Kapalabhati – The Purification or Skull Shining Breath
How to Practice
Sit comfortably and take a few deep breaths. Notice the movement of the diaphragm and how during inhalation, the diaphragm descends and the abdomen is pushed out. On exhalation, the diaphragm pushes the lungs up and the abdomen moves toward the spine. It’s this constant up-and-down movement of the diaphragm that pulls the breath in and out.
On an exhalation, contract the abdominal muscles in a sudden and jerky action and throw the air out the nose, immediately breathing in again. More attention should be focused on the exhalation but do remember to inhale again after each expulsion, keeping the mouth closed and allowing the breath to continue in a rhythmic cycle.
Start with three rounds of nine or 18 expulsions each. At the end of each round, inhale deeply and hold for as long as possible. You may lock the chin to the chest, contract the navel and pull up at the anus to engage the triple lock using the three bandhas here. This will enhance oxygen intake, leaving pleasant flowing vibrations moving throughout the body, as the fresh and revitalised prana makes its way into your cells.
During this exercise, concentrate on the navel centre and notice the strength and heat building there. Between successive rounds, normal breathing should allow the body to rest while the prana works to spiritualise the whole being.
Wonderful for persons suffering from asthma, this breath also removes impurities from the blood and tones up the circulatory and respiratory systems. With Kapalabhati the rapid intake of oxygen makes the blood richer and this, in turn stimulates every tissue of the body. Moreover, the constant movements of the diaphragm work to stimulate the stomach, liver and pancreas and clears the entire mind.
Asana – The practise of yoga postures before your pranayama is beneficial as it releases congested prana and stimulates existing prana within the body. Postures also prepare the body to sit for longer periods of time without discomfort. An upright posture and a calm and steady pose are necessary for the unhindered
movement of breathing and pranic flow in the body.
Time and Place – The best time to practise is in the early morning before sunrise when the body and mind are fresh. If this is not possible, sunset is the next best option. Choose a clean and quiet place with a moderate temperature. Regularity is essential to any spiritual practice so carry out your pranayama on a daily basis in the same place and at the same time every day.
Cleanliness – Brushing the teeth, scraping the tongue and taking a shower (or even just washing the face and hands) before starting helps refresh the body and mind.
Bodily Conditions – Begin on an empty stomach to prevent the prana being concentrated in the digestive area.

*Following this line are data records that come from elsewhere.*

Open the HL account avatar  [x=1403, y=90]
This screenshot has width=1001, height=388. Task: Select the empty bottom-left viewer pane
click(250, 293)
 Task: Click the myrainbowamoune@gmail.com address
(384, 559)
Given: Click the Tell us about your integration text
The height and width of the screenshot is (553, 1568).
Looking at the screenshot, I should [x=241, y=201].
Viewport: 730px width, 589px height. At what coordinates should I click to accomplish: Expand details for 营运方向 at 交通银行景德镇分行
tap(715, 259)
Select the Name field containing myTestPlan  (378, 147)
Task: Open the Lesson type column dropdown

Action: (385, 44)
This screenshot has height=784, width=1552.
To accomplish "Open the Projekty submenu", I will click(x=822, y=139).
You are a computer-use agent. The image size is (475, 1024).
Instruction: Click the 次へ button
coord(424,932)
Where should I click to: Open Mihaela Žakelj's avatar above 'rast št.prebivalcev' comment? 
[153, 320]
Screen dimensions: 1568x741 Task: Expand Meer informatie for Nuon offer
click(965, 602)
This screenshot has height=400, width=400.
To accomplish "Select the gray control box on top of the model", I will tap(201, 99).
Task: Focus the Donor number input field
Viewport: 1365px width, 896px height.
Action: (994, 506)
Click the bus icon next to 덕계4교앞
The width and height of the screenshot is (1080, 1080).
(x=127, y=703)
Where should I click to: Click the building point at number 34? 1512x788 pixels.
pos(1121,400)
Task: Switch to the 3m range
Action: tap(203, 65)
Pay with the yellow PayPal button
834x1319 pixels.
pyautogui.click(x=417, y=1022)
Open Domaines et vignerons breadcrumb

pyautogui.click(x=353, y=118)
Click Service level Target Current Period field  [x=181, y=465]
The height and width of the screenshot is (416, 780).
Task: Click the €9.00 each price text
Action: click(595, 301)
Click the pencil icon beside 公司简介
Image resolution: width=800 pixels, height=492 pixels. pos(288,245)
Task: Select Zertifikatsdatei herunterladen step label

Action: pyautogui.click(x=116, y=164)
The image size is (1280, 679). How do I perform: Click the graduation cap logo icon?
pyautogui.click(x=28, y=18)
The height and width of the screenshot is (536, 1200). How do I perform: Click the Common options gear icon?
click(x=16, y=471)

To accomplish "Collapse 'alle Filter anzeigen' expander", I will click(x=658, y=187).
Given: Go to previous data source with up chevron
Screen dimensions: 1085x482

Also try to empty the bladder and bowels beforehand.
The Nose – The nose is the starting point of respiration and it’s important you focus attention on the nose and not breathe through the mouth. If you suffer from sinus or have a blocked nose, the yogic cleansing
practise of washing the nasal passage or the neti pot technique is recommended.
Side Effects – Pranayama is in no way harmful, but guidance is necessary. It is an exact yogic science and all students, once they have completed a minimum of two years yoga practice, should seek out
a competent teacher to learn pranayama as these techniques are essential to the evolution of the yogi aspirant.